(Dataset items)
:::
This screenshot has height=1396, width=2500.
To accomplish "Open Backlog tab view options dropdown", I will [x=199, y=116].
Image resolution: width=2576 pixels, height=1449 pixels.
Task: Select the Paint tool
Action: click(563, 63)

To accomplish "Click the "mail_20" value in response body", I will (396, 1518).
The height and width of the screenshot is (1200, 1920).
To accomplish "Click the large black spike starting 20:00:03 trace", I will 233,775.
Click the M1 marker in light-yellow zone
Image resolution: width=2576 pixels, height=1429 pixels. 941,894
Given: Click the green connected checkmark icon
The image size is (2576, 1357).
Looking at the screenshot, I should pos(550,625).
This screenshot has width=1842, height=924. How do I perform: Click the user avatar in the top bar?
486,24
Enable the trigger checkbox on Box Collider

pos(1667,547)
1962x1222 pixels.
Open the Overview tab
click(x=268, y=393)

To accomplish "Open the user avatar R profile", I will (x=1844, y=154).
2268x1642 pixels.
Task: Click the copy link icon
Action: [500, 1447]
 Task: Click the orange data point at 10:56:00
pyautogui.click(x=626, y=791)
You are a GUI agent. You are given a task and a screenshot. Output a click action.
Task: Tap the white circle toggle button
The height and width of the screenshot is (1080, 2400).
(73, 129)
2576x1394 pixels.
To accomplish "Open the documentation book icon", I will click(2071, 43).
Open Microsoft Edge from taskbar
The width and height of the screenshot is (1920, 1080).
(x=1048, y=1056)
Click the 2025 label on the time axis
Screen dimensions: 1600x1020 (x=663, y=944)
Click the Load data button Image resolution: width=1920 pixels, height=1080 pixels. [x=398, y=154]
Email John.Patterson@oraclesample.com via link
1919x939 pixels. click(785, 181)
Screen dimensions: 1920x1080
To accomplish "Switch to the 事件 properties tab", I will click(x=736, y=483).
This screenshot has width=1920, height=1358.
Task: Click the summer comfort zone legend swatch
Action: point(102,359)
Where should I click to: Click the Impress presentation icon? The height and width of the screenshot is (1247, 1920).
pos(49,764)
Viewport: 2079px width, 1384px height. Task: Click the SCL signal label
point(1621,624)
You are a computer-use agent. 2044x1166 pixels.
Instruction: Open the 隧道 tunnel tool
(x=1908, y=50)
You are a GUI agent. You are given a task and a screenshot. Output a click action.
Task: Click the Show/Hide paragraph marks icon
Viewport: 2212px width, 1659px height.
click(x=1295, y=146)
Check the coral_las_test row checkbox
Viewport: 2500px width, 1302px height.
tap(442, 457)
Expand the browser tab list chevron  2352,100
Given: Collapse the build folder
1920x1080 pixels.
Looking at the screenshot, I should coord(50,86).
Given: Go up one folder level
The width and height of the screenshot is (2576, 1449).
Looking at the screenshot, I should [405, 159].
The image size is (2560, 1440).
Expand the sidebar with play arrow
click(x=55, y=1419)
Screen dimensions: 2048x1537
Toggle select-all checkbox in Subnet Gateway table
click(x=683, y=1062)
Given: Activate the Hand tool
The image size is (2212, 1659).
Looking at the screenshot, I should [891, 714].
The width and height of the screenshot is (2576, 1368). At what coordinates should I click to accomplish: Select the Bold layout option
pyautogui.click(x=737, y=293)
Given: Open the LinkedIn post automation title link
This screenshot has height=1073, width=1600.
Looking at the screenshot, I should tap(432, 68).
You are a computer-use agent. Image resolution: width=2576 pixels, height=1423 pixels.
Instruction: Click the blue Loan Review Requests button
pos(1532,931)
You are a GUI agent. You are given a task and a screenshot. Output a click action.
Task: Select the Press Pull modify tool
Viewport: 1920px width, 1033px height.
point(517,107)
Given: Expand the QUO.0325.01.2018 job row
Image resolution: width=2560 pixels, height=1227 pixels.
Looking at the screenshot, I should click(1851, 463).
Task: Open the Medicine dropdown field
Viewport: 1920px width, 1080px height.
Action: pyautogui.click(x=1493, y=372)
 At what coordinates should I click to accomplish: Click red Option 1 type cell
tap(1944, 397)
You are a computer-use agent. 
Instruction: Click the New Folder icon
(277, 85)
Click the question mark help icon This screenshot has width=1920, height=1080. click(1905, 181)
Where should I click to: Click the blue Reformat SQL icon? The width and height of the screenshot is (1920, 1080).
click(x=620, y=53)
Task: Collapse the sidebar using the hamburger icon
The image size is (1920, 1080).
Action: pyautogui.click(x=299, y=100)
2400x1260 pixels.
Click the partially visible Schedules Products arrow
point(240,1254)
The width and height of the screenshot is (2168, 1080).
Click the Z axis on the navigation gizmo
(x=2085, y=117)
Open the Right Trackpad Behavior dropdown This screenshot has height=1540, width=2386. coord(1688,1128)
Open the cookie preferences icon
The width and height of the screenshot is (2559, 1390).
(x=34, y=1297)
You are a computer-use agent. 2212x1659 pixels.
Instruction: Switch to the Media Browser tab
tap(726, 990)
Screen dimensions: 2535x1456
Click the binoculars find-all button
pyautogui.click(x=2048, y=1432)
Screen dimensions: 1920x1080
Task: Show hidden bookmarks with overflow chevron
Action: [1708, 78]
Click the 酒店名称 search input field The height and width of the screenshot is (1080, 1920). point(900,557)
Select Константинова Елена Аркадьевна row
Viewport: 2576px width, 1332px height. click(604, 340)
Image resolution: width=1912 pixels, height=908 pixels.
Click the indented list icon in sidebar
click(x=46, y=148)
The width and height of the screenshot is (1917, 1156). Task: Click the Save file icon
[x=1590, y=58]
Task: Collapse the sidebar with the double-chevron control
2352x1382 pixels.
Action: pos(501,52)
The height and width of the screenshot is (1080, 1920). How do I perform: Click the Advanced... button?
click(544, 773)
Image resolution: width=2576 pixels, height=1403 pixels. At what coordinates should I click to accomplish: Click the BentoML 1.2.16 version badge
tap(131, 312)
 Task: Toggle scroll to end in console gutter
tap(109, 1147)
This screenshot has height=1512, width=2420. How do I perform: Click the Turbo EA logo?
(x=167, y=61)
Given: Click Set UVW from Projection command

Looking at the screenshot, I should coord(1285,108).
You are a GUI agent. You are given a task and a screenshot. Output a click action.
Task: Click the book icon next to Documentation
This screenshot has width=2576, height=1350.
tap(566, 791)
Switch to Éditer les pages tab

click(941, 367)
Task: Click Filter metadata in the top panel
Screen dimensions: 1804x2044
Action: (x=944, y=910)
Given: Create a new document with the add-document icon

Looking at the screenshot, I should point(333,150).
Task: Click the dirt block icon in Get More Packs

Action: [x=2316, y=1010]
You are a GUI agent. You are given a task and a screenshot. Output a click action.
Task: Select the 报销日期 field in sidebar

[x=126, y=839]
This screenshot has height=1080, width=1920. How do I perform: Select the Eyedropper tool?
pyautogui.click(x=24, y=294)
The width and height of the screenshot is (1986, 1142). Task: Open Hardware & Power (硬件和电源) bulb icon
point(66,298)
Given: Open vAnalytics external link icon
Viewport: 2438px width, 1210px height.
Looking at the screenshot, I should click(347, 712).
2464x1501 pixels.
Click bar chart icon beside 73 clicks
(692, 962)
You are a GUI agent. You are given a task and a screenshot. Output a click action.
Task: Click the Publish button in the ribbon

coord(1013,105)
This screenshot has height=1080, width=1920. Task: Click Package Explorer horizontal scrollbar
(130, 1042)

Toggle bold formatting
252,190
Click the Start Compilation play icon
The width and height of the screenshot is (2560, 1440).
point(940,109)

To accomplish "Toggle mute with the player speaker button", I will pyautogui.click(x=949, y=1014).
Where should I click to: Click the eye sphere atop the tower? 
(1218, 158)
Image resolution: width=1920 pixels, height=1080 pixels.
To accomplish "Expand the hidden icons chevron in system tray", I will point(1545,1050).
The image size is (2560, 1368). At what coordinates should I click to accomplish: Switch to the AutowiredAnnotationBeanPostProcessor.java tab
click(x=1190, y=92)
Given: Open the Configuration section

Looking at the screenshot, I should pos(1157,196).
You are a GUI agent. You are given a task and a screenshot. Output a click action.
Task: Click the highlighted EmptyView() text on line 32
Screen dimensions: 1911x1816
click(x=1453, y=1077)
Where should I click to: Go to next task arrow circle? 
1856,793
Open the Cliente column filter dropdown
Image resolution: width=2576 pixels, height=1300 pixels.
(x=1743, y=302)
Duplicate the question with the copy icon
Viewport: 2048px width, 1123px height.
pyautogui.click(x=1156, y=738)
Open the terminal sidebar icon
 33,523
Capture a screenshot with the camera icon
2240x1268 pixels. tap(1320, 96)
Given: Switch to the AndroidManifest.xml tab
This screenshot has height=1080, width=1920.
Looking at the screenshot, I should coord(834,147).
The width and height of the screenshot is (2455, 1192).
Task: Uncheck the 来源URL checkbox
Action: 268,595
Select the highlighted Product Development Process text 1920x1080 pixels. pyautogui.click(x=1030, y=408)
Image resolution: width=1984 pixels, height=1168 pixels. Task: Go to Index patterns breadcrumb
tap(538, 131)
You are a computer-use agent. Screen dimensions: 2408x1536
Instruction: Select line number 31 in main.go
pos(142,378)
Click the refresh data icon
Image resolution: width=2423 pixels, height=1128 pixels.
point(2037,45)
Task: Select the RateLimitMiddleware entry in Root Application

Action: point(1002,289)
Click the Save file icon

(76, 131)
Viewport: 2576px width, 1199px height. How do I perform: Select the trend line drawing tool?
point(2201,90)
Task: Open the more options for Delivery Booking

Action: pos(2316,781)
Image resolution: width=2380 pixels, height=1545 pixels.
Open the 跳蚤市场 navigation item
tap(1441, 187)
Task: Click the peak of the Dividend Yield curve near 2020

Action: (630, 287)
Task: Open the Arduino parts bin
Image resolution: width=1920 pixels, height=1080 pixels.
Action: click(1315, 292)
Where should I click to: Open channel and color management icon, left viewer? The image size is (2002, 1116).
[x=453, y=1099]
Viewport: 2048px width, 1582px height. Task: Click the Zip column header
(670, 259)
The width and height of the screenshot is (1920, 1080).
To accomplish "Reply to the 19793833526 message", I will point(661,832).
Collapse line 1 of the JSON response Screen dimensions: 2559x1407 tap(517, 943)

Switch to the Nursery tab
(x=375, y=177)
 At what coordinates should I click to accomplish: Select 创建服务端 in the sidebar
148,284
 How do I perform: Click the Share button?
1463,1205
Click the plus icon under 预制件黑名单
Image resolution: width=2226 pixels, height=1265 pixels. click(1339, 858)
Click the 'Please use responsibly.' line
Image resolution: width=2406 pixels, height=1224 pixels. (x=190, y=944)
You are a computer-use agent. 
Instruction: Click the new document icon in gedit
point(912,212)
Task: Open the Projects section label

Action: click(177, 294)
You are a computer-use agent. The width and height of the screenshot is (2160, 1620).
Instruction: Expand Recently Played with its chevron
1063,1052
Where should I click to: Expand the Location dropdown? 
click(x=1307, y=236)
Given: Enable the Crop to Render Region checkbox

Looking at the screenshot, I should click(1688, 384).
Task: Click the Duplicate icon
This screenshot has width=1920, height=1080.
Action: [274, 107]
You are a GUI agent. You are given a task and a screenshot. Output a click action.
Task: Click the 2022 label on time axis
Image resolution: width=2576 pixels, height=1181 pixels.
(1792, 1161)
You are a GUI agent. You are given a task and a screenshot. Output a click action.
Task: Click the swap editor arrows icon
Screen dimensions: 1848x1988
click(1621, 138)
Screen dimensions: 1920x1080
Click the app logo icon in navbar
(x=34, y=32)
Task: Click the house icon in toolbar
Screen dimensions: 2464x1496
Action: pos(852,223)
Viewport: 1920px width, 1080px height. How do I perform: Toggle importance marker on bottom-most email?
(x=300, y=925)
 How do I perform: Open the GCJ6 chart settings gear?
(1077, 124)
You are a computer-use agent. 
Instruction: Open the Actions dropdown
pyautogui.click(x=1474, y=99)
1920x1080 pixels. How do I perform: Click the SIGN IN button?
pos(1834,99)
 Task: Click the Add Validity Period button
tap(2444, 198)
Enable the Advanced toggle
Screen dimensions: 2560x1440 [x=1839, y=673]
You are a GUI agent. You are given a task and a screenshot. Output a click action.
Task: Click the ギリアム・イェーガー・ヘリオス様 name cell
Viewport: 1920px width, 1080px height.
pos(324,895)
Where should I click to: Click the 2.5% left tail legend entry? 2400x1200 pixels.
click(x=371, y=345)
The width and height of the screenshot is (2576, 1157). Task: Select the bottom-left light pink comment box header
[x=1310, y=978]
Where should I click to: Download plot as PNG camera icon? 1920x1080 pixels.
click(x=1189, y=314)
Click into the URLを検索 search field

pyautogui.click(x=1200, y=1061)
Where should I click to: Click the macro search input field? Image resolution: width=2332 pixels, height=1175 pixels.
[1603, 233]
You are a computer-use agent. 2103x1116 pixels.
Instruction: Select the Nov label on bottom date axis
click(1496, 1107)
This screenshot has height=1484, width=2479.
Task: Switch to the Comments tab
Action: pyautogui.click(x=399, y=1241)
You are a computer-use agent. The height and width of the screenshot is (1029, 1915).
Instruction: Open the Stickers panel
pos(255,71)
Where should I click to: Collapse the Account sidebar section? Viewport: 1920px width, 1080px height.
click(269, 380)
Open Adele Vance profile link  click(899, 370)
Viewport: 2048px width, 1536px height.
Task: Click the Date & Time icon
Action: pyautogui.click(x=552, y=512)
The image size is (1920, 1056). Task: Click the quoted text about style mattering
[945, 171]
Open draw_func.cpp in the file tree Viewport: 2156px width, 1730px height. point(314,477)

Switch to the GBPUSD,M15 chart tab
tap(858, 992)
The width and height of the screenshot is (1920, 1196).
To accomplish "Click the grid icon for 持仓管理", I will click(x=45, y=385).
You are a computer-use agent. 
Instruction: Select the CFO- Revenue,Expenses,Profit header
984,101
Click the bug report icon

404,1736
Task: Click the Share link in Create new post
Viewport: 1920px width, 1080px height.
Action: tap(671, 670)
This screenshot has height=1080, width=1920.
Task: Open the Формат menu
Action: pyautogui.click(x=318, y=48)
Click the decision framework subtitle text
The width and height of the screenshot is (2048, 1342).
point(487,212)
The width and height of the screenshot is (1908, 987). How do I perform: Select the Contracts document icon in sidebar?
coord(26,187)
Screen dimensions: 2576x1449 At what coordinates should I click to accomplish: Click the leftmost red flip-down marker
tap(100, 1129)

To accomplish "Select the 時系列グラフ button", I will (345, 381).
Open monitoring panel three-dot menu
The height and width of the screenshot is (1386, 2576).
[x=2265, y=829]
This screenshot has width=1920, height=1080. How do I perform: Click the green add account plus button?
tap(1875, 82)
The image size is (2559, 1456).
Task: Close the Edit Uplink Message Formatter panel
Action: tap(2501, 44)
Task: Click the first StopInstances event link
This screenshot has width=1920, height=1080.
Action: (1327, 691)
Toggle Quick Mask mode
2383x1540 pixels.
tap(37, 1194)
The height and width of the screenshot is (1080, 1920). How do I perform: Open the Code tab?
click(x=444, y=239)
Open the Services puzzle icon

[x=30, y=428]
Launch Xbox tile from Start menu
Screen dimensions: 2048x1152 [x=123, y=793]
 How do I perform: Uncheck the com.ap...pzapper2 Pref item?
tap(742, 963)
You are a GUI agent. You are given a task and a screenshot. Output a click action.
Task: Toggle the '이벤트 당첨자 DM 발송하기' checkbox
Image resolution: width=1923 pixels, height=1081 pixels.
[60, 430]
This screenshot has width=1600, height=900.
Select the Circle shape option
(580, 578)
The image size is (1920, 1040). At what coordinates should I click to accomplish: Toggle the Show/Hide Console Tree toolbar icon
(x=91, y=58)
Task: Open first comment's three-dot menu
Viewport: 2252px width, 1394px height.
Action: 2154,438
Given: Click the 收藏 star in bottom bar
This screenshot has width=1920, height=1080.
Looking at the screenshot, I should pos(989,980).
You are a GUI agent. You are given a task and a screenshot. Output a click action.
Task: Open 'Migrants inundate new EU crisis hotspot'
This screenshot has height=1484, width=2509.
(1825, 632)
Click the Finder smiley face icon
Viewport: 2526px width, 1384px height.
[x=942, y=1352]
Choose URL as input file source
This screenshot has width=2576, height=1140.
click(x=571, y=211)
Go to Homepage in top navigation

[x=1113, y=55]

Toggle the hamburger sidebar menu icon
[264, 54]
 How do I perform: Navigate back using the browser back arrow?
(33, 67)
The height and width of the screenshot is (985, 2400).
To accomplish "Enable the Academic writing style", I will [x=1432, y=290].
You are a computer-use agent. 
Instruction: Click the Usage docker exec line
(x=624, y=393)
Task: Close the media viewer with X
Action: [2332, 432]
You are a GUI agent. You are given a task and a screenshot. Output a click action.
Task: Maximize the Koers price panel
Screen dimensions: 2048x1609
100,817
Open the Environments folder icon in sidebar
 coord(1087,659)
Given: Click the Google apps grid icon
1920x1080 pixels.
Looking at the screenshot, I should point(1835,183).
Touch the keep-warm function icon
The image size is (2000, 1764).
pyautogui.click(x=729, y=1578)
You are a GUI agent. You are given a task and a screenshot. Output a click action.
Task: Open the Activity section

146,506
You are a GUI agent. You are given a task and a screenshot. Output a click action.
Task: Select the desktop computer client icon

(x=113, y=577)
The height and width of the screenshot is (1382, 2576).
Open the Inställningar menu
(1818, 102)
:::
▶ _Task to carry out_: The number of lines in the records that include "grid" is what is needed, with no other words.

▶ _Result below_: 2